Locally, high values of turbulent diffusivity are considered greater than 10⁶ m² s⁻¹ for the photosphere (e.g. Abramenko et al. 2011) but values of 2.5×10⁸ m² s⁻¹ have been inferred (Simon and Weiss 1997) with a pixel of the size of a granule or larger. In fact, η(x,y) could be even higher in the lower corona (Wu et al. 2000) and the chromosphere (Miyagoshi and Yokoyama 2004; Heggland, De Pontieu, and Hansteen 2009).

The values of η _min and η _max are of the order of what we expect here for numerical-grid diffusivity dr ² dt ⁻¹≈3.9×10⁸ m² s⁻¹, although below these values the value of the magnetic diffusivity is likely distorted.

The normalized histogram or probability distribution function of the magnetic diffusivity η(x,y) between 08:00 and 09:36 UT is displayed on Figure 7 (solid line). It is different from a Gaussian distribution of the same variance (dashed line) but displays exponential wings characteristic of intermittency. The standard deviation is σ≈10¹⁰ m² s⁻¹. At the start of a flare, the temperature distribution is observed to be chaotic (e.g. Veronig et al. 2006). Since magnetic diffusivity depends on temperature (Spitzer 1962), it is expected that the variance of the magnetic diffusivity will also increase. This is what we see at 10:30 UT, the time of the flare, and at 12:48 UT, at the beginning of the thermalization phase (see below in Section 6).

[Item position entries]
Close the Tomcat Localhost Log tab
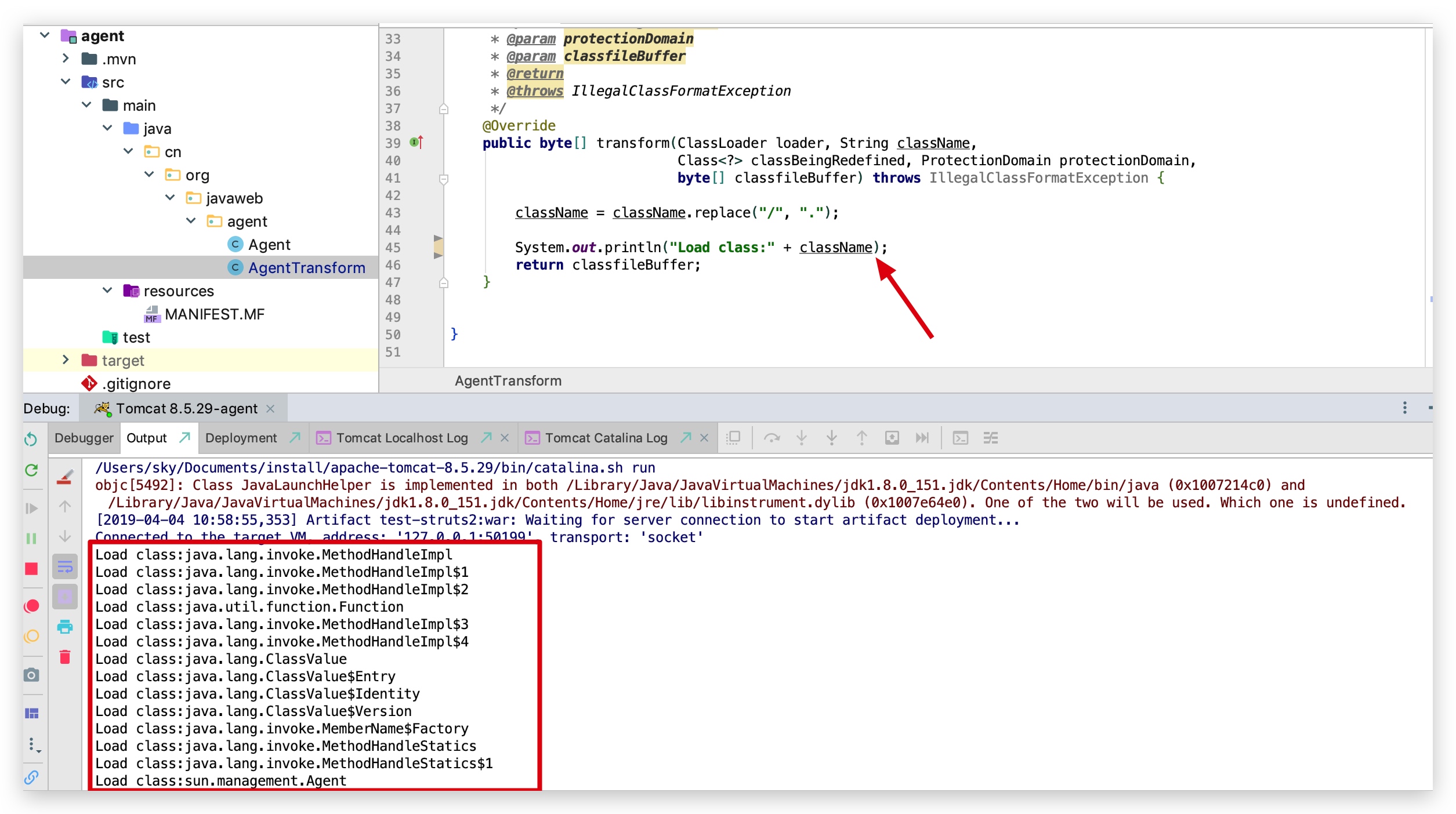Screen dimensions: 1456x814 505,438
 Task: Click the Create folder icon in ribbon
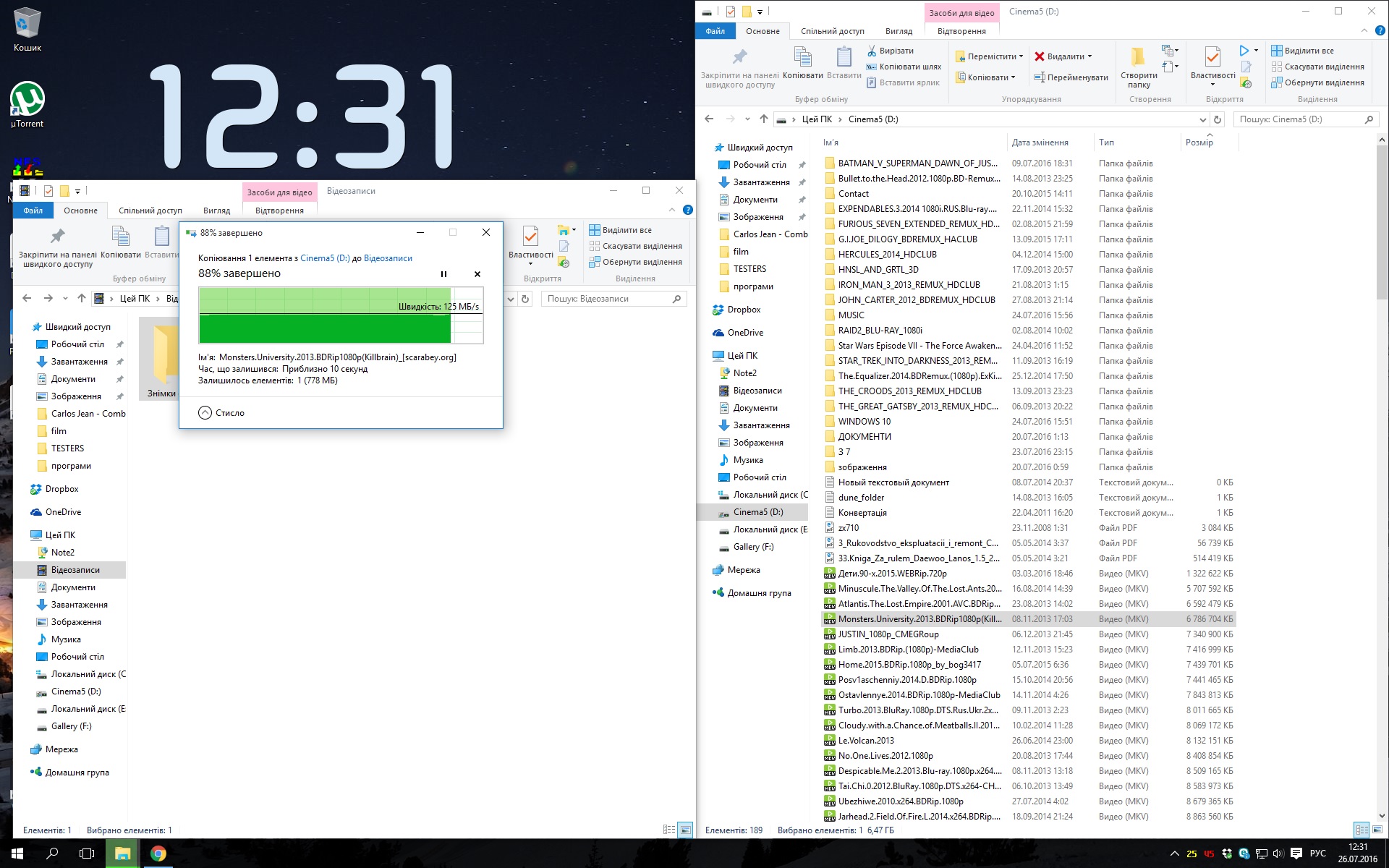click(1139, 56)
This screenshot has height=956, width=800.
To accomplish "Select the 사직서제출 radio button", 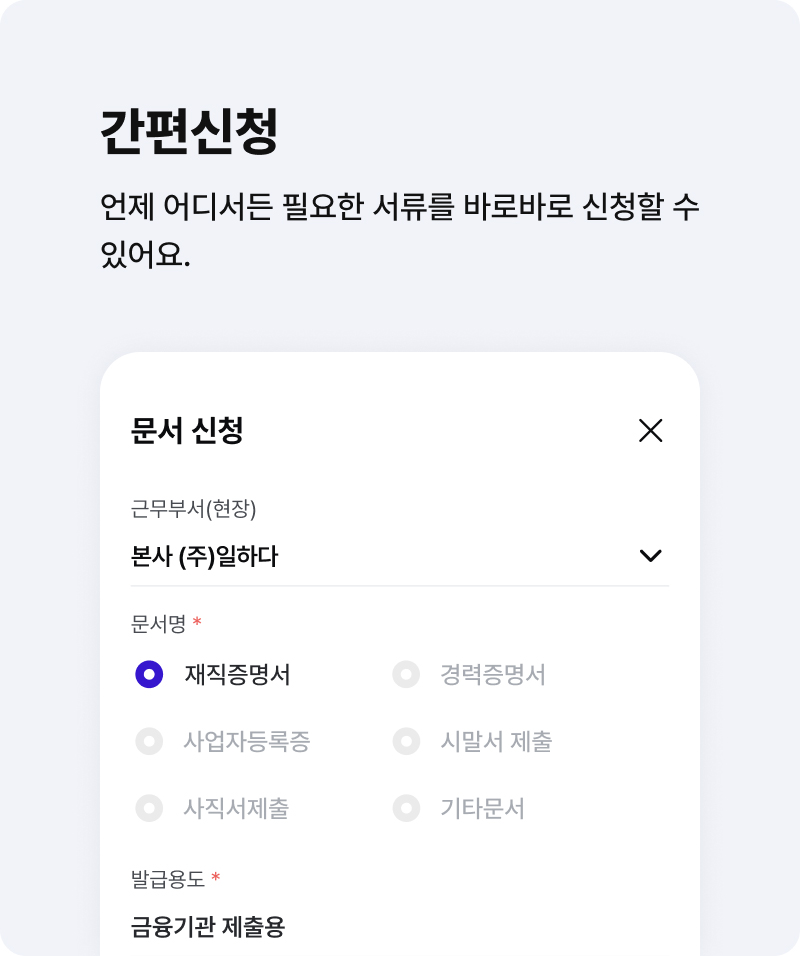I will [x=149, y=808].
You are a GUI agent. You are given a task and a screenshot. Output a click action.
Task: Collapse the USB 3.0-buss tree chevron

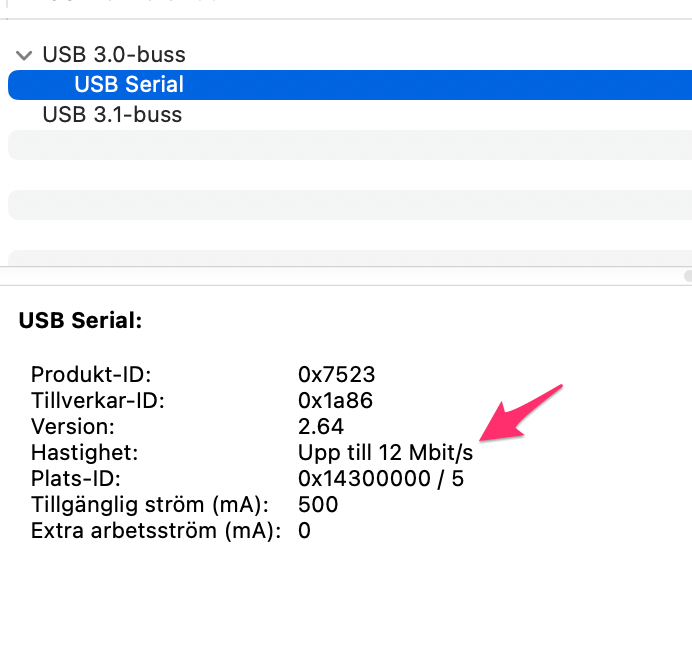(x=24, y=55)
* * *
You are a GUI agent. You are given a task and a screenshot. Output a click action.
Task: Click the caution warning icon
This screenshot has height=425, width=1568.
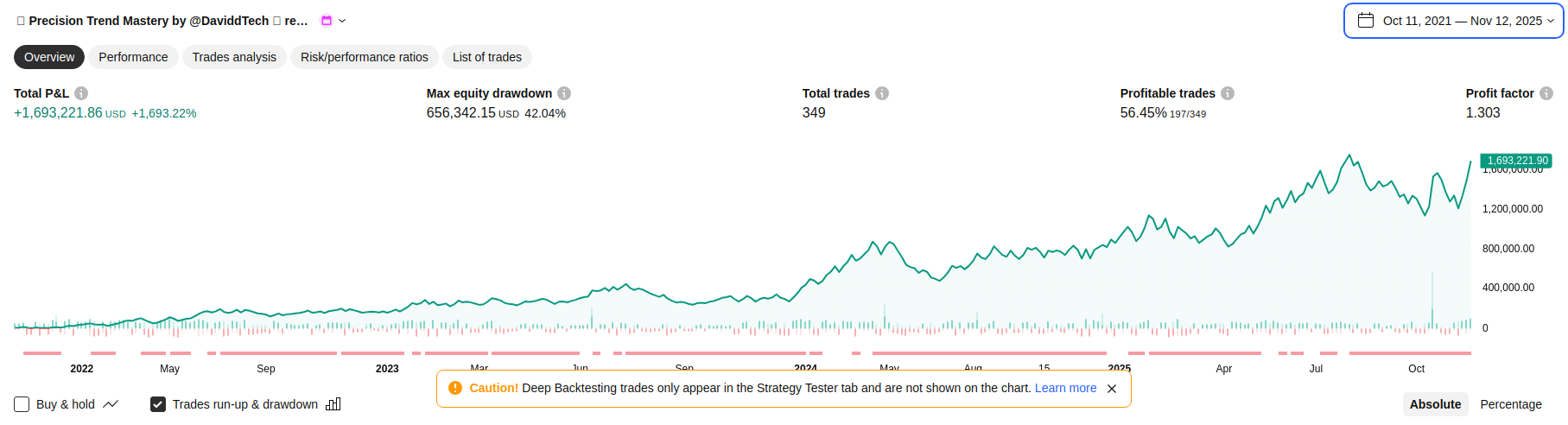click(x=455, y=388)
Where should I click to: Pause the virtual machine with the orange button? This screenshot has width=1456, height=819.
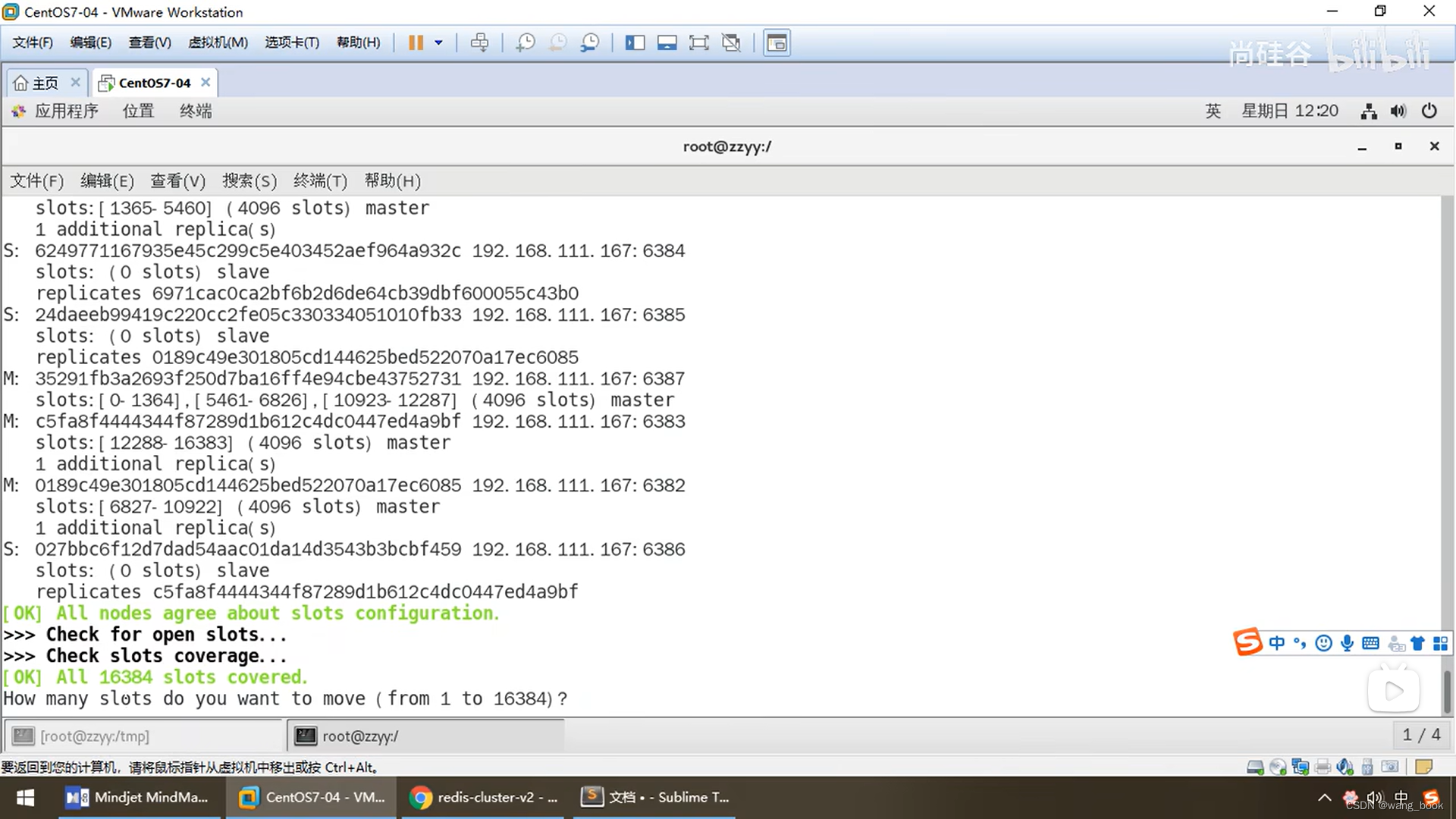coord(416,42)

= To be done =
(1) Please translate this sentence from the passage on magnetic diffusivity into Spanish: "Since magnetic diffusivity depends on temperature (Spitzer 1962), it is expected that the variance of the magnetic diffusivity will also increase."
(2) Resume the passage on magnetic diffusivity after its final sentence.

= Task-by-task results =
(1) Dado que la difusividad magnética depende de la temperatura (Spitzer 1962), se espera que la varianza de la difusividad magnética también aumente.

(2)
The map of the magnetic diffusivity is shown in Figure 8(a). Spiral structures can be seen at the location of sunspots where there are strong unipolar magnetic fields. These spirals rotate counterclockwise in AR 9077 (Figure 8(a)). The direction of rotation of these spirals is related to the sign of the average twist α. In an active region in the southern hemisphere where α would be positive, we predict that these spiral features would rotate clockwise. The physical mechanism of the observed hemispheric distribution of active region helicity has been proposed to be due to the action of the Coriolis force on a rising Ω-shaped flux tube originating deep inside the convection layer below an active region (Sakurai and Hagino 2003).

For numerical reasons, |J _h |⩾10⁻³ A m⁻² must be used in the computation. This lower threshold value roughly equals the noise level in our data. Moreover, to better focus on the active region itself and to reduce discretization effects involving terms in 1/B _z (Longcope 2004) we have used a threshold value of |J _z |⩾10⁻² A m⁻² in the computation of Equation (20). Such values of |J _z | are observed at resolutions of 2.5 arcsec at the photosphere within sunspots (e.g. Krall et al. 1982; Deloach et al. 1984).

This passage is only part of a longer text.